EXERCISE GOAL: Reproduce the entries below verbatim, beginning with the line that contains "1225x980 pixels. Task: Click" and continuing through the line that contains "Looking at the screenshot, I should coord(919,37).", including both of those lines.

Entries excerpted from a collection

----------------

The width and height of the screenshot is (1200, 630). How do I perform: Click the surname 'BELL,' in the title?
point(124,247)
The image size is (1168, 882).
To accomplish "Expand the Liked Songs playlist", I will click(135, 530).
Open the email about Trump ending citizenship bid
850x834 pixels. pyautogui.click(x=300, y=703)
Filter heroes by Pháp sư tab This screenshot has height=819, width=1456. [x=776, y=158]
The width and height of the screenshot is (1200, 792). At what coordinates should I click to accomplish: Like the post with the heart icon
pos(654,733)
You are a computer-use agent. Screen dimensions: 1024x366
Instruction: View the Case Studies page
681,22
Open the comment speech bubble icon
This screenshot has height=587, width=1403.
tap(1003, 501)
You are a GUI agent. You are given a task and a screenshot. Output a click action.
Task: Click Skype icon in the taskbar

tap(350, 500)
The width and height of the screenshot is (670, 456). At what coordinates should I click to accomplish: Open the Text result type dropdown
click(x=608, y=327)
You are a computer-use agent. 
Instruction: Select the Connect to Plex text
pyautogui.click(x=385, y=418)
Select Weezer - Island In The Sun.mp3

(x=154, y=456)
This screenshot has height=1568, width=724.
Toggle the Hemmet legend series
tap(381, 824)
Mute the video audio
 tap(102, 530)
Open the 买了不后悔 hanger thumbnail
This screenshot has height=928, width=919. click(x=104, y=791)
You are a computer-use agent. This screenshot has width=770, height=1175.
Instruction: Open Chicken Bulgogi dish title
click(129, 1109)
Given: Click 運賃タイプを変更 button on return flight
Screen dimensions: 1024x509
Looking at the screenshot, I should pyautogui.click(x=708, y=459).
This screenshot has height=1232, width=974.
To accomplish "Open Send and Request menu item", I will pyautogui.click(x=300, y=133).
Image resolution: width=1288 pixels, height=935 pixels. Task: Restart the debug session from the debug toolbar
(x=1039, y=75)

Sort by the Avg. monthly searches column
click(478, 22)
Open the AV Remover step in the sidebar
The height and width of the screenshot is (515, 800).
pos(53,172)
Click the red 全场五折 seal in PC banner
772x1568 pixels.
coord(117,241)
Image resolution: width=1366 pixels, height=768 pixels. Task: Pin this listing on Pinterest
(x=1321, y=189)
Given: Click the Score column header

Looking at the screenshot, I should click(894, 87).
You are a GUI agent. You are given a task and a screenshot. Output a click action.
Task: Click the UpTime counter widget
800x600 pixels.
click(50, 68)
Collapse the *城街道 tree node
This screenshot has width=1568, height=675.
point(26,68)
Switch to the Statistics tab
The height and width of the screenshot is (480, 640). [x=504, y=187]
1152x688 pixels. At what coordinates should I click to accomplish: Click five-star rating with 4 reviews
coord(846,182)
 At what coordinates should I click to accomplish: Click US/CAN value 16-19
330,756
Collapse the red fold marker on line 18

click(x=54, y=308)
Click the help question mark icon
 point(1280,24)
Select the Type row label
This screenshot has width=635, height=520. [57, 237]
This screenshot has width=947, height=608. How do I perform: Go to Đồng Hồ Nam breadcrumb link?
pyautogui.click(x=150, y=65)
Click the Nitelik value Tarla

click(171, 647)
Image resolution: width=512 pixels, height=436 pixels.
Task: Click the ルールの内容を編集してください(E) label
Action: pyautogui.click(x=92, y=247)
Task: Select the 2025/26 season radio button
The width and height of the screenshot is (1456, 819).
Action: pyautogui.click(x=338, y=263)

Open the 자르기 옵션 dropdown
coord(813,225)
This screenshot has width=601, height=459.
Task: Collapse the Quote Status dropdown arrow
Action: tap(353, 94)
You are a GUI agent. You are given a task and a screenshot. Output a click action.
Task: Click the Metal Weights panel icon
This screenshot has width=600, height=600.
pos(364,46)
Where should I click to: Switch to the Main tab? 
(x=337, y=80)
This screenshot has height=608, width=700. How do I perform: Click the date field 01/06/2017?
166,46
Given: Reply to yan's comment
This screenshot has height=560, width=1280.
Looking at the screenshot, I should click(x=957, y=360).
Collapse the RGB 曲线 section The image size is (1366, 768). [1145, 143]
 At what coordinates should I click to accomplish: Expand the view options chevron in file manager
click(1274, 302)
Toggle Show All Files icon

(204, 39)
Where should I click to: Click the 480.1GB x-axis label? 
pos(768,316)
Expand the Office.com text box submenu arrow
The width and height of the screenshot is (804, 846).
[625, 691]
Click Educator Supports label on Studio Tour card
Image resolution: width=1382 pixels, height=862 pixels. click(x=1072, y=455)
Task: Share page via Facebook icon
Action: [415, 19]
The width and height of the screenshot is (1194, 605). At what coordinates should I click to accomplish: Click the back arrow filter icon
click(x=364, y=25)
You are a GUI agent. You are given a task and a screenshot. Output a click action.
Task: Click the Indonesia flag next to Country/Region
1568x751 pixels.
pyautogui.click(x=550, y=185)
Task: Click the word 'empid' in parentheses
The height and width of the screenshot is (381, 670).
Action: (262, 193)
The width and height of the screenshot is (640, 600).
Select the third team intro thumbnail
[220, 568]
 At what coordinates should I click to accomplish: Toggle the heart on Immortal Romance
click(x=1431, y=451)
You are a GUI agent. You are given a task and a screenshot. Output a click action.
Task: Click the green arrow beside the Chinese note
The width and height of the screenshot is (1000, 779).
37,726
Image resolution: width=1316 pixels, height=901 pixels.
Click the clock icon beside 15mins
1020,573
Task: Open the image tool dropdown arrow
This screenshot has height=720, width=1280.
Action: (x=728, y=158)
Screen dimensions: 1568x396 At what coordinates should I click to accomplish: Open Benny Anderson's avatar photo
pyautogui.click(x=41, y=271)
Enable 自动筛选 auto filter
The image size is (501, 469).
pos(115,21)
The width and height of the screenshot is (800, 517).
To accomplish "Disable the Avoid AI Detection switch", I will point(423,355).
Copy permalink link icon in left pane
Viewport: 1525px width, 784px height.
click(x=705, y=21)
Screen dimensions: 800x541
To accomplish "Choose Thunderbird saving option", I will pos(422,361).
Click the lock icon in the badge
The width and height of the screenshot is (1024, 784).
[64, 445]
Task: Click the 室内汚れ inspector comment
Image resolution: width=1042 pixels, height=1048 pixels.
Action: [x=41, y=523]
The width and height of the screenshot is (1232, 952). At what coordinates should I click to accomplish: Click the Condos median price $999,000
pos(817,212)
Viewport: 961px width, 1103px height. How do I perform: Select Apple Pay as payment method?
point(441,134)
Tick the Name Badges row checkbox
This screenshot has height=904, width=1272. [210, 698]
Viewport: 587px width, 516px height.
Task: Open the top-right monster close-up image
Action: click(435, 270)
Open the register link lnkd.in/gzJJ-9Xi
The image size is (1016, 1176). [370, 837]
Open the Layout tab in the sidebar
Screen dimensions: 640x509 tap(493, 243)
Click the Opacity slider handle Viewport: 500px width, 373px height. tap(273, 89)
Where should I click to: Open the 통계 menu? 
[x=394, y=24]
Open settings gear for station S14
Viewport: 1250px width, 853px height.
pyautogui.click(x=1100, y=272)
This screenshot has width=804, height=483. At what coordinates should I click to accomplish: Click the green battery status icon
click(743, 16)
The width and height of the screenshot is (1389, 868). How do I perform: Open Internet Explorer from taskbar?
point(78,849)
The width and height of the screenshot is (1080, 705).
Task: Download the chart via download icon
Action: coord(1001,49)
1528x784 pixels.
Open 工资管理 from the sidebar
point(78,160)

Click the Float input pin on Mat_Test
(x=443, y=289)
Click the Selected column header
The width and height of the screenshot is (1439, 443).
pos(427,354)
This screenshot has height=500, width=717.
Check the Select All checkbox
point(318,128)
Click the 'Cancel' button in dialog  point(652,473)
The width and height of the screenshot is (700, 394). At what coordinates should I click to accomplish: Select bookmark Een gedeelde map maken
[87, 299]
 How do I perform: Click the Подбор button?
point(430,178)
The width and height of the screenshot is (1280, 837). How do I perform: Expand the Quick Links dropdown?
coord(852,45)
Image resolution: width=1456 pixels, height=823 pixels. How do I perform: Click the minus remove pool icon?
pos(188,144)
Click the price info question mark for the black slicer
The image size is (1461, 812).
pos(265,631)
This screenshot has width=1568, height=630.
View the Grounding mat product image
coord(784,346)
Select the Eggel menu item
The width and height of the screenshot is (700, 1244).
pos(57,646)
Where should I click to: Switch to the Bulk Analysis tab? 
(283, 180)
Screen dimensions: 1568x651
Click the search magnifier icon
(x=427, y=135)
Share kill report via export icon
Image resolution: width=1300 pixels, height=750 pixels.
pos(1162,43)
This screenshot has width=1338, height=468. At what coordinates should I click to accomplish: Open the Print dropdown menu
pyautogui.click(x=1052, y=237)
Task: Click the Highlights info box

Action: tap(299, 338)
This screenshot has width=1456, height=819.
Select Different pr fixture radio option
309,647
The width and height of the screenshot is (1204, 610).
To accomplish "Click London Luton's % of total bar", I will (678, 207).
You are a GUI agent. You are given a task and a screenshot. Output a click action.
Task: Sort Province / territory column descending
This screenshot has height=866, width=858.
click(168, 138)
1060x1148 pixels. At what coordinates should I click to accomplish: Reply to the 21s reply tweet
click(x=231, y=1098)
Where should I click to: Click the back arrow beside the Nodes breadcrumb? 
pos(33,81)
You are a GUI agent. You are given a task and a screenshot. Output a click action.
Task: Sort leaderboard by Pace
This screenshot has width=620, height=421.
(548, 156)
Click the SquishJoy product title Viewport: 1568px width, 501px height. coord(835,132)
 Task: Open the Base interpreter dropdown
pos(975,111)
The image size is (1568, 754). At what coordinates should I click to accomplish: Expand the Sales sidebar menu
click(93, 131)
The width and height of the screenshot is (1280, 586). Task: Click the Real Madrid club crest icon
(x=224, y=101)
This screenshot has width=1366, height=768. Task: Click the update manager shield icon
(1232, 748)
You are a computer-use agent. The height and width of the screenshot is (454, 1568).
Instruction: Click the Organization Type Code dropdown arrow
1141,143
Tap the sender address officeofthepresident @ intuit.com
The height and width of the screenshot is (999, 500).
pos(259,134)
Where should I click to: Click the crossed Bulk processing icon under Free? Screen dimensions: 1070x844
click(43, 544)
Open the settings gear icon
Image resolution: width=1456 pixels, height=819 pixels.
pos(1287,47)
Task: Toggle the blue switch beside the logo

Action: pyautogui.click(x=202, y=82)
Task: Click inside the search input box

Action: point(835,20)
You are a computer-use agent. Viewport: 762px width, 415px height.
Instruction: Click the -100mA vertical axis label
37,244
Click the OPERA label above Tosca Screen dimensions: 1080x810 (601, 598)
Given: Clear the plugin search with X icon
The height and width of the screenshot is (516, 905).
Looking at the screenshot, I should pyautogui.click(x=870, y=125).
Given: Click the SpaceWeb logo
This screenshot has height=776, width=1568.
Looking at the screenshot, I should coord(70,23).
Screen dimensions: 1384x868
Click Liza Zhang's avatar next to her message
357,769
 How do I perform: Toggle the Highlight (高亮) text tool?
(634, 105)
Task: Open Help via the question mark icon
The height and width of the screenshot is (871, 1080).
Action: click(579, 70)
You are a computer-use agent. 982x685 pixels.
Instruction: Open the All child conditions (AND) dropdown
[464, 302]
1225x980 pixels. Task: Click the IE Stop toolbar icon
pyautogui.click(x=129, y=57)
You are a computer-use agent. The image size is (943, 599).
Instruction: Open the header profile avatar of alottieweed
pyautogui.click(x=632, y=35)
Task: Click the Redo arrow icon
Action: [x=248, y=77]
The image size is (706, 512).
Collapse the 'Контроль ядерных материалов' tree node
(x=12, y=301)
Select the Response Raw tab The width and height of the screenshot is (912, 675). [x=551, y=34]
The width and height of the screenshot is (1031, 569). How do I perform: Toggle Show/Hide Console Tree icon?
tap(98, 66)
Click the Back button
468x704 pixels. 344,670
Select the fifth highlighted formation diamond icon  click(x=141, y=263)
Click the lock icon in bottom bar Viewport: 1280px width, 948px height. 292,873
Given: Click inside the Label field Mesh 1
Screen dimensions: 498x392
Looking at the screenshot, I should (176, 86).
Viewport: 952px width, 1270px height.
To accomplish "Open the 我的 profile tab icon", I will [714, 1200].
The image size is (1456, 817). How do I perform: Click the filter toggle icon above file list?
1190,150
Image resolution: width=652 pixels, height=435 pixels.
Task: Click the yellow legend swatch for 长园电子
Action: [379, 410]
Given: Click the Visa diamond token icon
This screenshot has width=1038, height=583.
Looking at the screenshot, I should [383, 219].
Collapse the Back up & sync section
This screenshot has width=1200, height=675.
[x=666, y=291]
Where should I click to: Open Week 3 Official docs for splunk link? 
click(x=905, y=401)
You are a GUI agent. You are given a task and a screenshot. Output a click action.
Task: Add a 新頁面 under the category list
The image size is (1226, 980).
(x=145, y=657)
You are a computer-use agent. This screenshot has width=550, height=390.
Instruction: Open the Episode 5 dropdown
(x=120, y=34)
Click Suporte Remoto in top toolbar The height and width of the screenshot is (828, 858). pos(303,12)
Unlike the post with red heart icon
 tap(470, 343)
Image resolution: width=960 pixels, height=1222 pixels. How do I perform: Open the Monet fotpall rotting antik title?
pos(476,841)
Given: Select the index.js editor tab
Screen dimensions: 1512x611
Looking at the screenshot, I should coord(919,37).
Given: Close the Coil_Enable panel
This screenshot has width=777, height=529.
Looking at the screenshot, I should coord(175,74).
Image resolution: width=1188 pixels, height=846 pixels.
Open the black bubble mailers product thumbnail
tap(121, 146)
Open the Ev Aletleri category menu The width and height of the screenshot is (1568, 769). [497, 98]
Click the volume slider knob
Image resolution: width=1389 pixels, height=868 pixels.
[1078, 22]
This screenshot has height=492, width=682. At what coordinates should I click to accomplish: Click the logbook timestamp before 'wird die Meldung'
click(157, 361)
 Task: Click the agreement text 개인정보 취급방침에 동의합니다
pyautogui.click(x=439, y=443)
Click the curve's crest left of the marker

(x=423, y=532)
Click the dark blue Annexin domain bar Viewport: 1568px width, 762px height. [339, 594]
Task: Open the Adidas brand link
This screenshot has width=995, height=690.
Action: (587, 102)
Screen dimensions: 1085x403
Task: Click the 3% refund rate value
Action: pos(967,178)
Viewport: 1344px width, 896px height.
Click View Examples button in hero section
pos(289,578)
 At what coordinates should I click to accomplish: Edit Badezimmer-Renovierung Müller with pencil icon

----------------

TASK SOLUTION:
1225x980 pixels. Task: Click the IE Stop toolbar icon
pyautogui.click(x=129, y=57)
You are a computer-use agent. The image size is (943, 599).
Instruction: Open the header profile avatar of alottieweed
pyautogui.click(x=632, y=35)
Task: Click the Redo arrow icon
Action: [x=248, y=77]
The image size is (706, 512).
Collapse the 'Контроль ядерных материалов' tree node
(x=12, y=301)
Select the Response Raw tab The width and height of the screenshot is (912, 675). [x=551, y=34]
The width and height of the screenshot is (1031, 569). How do I perform: Toggle Show/Hide Console Tree icon?
tap(98, 66)
Click the Back button
468x704 pixels. 344,670
Select the fifth highlighted formation diamond icon  click(x=141, y=263)
Click the lock icon in bottom bar Viewport: 1280px width, 948px height. 292,873
Given: Click inside the Label field Mesh 1
Screen dimensions: 498x392
Looking at the screenshot, I should (176, 86).
Viewport: 952px width, 1270px height.
To accomplish "Open the 我的 profile tab icon", I will [714, 1200].
The image size is (1456, 817). How do I perform: Click the filter toggle icon above file list?
1190,150
Image resolution: width=652 pixels, height=435 pixels.
Task: Click the yellow legend swatch for 长园电子
Action: [379, 410]
Given: Click the Visa diamond token icon
This screenshot has width=1038, height=583.
Looking at the screenshot, I should [383, 219].
Collapse the Back up & sync section
This screenshot has width=1200, height=675.
[x=666, y=291]
Where should I click to: Open Week 3 Official docs for splunk link? 
click(x=905, y=401)
You are a GUI agent. You are given a task and a screenshot. Output a click action.
Task: Add a 新頁面 under the category list
The image size is (1226, 980).
(x=145, y=657)
You are a computer-use agent. This screenshot has width=550, height=390.
Instruction: Open the Episode 5 dropdown
(x=120, y=34)
Click Suporte Remoto in top toolbar The height and width of the screenshot is (828, 858). pos(303,12)
Unlike the post with red heart icon
 tap(470, 343)
Image resolution: width=960 pixels, height=1222 pixels. How do I perform: Open the Monet fotpall rotting antik title?
pos(476,841)
Given: Select the index.js editor tab
Screen dimensions: 1512x611
Looking at the screenshot, I should coord(919,37).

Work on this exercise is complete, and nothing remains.